ABD ve İran, beklenen İsrail saldırısı öncesinde iletişimi yoğunlaştırıyor
Blinken’in İsrail Başbakanı Binyamin Netanyahu ve diğer üst düzey yetkililerle görüşmesi ve aralarında Ürdün, Suudi Arabistan, Katar ve Birleşik Arap Emirlikleri’nin de bulunduğu bir dizi Arap ülkesini ziyaret etmesi bekleniyor.
İran Dışişleri Bakanı Abbas Araqchi, İsrail’in misilleme saldırısı tehdidi öncesinde destek toplamak amacıyla son günlerde bölgeyi gezdi. Salı günü Kuveyt’te yaptığı açıklamada, Arap Körfez devletlerinin kendisine topraklarının herhangi bir İsrail saldırısında kullanılmasına izin vermeyeceklerine dair güvence verdiklerini söyledi.

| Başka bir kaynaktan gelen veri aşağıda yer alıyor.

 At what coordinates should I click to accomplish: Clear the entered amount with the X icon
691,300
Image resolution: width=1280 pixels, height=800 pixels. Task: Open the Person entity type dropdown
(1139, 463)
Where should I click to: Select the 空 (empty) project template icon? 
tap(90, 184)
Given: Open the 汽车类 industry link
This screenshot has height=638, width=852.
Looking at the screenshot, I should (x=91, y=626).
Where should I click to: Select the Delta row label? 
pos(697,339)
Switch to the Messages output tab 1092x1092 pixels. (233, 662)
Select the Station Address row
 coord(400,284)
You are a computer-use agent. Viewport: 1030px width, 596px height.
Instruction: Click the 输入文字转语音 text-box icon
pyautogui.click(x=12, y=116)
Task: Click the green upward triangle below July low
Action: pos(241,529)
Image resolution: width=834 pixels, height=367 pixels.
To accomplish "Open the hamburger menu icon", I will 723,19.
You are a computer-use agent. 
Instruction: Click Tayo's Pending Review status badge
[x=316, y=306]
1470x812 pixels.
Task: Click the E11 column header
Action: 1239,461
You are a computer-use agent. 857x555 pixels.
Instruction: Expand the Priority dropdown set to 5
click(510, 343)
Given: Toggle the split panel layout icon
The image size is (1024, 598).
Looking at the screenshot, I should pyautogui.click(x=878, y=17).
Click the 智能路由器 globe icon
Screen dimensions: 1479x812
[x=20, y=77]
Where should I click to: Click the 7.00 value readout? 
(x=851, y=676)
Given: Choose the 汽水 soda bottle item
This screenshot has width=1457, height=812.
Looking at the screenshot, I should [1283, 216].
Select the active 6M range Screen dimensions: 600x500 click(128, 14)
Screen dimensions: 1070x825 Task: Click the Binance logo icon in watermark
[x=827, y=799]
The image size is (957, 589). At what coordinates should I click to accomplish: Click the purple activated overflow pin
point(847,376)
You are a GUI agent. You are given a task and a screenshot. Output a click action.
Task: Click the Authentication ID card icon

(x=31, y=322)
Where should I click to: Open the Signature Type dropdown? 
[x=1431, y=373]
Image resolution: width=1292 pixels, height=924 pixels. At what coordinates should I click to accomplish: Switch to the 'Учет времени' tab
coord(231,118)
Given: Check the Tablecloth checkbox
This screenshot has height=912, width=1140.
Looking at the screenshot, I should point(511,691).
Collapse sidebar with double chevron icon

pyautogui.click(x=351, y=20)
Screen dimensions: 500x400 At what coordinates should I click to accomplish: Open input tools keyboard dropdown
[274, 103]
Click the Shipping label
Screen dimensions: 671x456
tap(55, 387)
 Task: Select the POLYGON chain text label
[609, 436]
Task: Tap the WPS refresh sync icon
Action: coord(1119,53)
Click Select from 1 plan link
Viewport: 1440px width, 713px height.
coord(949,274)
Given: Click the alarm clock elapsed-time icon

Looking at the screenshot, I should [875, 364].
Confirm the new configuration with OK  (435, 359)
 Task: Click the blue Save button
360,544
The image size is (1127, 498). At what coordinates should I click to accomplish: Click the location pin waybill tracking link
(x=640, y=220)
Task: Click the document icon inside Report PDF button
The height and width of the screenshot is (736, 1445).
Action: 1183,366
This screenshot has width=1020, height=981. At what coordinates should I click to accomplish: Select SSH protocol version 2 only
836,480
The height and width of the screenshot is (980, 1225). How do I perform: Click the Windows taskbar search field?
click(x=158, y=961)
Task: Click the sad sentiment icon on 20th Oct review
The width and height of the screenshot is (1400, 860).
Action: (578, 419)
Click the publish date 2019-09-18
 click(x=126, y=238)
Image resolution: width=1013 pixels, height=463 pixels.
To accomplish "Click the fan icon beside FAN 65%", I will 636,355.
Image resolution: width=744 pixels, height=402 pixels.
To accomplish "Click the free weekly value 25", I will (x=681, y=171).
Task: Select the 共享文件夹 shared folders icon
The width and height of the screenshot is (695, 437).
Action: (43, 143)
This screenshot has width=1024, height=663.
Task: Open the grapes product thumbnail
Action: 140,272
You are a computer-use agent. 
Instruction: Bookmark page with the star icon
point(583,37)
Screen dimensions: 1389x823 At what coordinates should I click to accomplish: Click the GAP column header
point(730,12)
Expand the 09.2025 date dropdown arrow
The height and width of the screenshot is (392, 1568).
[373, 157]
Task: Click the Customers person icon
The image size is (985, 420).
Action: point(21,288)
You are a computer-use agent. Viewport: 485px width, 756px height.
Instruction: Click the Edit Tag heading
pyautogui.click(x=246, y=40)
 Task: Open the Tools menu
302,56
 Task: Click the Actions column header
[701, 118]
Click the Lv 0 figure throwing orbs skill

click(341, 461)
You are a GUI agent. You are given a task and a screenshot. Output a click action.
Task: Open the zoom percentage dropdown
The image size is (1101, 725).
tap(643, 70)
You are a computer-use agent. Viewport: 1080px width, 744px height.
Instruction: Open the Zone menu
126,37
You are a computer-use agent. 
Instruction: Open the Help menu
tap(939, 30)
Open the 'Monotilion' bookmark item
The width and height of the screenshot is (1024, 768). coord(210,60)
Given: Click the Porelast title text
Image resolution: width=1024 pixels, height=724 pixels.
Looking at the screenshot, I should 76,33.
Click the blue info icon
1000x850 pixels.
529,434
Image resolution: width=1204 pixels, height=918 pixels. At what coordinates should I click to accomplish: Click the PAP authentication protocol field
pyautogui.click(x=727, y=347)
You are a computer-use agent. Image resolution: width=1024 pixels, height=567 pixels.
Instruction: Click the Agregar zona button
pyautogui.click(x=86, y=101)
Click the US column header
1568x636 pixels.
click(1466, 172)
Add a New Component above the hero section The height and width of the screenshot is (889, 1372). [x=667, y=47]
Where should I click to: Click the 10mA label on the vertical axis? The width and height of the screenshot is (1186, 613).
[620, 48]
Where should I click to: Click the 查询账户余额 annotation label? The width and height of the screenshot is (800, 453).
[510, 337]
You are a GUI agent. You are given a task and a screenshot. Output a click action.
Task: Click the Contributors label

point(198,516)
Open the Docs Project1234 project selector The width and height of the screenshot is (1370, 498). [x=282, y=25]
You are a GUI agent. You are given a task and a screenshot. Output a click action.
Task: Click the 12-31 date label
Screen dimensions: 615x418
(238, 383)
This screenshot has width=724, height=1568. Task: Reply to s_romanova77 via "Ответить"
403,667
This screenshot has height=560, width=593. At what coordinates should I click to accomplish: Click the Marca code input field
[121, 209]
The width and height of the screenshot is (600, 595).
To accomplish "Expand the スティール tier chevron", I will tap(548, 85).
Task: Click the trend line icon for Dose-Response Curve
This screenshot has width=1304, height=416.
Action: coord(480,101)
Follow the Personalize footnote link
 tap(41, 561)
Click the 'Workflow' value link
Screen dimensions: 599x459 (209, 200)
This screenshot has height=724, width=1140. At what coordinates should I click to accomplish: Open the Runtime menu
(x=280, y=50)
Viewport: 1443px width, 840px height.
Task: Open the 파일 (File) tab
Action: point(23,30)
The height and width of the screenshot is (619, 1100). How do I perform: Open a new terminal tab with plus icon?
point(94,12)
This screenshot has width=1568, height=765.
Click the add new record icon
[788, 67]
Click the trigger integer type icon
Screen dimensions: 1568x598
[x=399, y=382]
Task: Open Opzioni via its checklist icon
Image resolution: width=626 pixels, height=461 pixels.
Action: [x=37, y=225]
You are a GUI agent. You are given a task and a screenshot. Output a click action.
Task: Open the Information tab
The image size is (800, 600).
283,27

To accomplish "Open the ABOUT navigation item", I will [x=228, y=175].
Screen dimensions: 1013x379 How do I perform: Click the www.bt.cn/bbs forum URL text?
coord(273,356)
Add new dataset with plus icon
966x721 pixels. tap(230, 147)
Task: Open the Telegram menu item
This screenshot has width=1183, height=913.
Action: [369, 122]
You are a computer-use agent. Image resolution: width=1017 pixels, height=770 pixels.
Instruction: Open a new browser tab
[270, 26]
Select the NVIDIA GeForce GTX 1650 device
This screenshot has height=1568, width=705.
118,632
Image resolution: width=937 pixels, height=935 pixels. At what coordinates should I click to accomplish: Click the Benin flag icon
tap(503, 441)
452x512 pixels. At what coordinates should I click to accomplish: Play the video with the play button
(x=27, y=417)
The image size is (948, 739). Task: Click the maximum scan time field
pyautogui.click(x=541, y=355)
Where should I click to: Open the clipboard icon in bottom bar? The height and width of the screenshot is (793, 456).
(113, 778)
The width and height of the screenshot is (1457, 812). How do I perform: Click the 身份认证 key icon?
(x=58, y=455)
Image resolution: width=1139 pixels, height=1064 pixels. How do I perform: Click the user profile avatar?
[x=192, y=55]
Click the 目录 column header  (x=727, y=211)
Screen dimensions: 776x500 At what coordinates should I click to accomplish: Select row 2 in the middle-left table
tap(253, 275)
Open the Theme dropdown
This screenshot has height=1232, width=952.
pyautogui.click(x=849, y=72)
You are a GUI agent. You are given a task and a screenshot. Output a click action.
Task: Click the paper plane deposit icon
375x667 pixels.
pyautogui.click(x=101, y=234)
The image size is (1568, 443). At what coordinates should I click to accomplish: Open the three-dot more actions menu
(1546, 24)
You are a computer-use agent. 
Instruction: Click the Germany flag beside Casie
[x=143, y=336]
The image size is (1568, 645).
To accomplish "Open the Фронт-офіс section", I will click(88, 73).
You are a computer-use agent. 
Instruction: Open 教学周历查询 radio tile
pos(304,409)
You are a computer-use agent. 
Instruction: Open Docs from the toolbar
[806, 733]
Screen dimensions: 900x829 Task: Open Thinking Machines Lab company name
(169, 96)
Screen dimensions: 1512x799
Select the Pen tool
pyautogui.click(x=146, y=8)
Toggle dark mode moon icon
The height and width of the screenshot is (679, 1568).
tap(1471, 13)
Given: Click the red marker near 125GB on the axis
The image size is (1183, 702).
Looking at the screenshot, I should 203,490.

İran İslam Cumhuriyeti Haber Ajansı, Araqchi’nin şu sözlerini aktardı: “Tüm komşularımız, topraklarının ve hava sahalarının İran’a karşı kullanılmasına izin vermeyecekleri konusunda bize güvence verdi.”
Arap Körfez ülkeleri bu tür garantileri açıkça vermediler. Birleşik Arap Emirlikleri ve Katar gibi Körfez Arap ülkeleri büyük askeri tesislere ev sahipliği yapıyor ve bunların topyekun bir bölgesel savaşa sürüklenebileceğine dair korkular var.
İran defalarca herhangi bir İsrail saldırısına karşılık vereceği sözünü verdi.
Lübnan ve Gazze’nin kuzeyinde savaş çıkıyor
ABD de İsrail ile Hizbullah arasında ateşkes sağlamaya çalıştı ancak bu çabalar, geçen ay İsrail’in militan grubun lideri Hasan Nasrallah ve üst düzey komutanlarının çoğunu öldüren bir dizi saldırıyla gerilimin artmasıyla suya düştü.
Yerel sağlık yetkililerine göre İsrail şu anda, son iki hafta içinde yüzlerce Filistinlinin ölümüne yol açan, zaten harap olmuş olan kuzey Gazze’de yeni bir büyük operasyon başlatıyor.
İsrail, Lübnan’da, Beyrut’un güneyi ile ülkenin güneyi ve doğusunda, Hizbullah’ın güçlü olduğu bölgelere şiddetli hava saldırıları düzenledi. Hizbullah İsrail’e, bazıları ülkenin yoğun nüfuslu merkezine ulaşanlar da dahil olmak üzere yüzlerce roket, füze ve insansız hava aracı ateşledi.